Nothing but the lines from the line with "Task: Toggle Z axis lock" to the end of the records below should appear in the answer, each exactly as given.
[Opening Exercise inputs section]
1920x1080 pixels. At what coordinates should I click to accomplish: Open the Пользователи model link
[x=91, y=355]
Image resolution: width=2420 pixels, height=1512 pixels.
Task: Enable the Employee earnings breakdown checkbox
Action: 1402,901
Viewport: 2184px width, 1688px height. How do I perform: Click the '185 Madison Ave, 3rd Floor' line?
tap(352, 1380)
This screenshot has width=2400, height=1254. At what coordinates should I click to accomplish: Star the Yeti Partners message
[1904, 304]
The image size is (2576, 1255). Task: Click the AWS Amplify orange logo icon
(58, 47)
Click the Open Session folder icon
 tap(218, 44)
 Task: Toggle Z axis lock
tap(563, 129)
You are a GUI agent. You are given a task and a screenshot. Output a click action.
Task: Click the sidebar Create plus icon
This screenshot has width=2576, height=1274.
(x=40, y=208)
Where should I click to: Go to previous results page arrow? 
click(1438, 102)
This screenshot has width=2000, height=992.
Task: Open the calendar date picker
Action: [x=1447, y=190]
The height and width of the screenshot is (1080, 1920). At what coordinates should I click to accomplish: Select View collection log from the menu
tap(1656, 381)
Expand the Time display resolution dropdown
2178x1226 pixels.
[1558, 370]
[Closing Exercise inputs section]
## Answer to this exercise
 Task: Toggle Z axis lock
tap(563, 129)
You are a GUI agent. You are given a task and a screenshot. Output a click action.
Task: Click the sidebar Create plus icon
This screenshot has width=2576, height=1274.
(x=40, y=208)
Where should I click to: Go to previous results page arrow? 
click(1438, 102)
This screenshot has width=2000, height=992.
Task: Open the calendar date picker
Action: [x=1447, y=190]
The height and width of the screenshot is (1080, 1920). At what coordinates should I click to accomplish: Select View collection log from the menu
tap(1656, 381)
Expand the Time display resolution dropdown
2178x1226 pixels.
[1558, 370]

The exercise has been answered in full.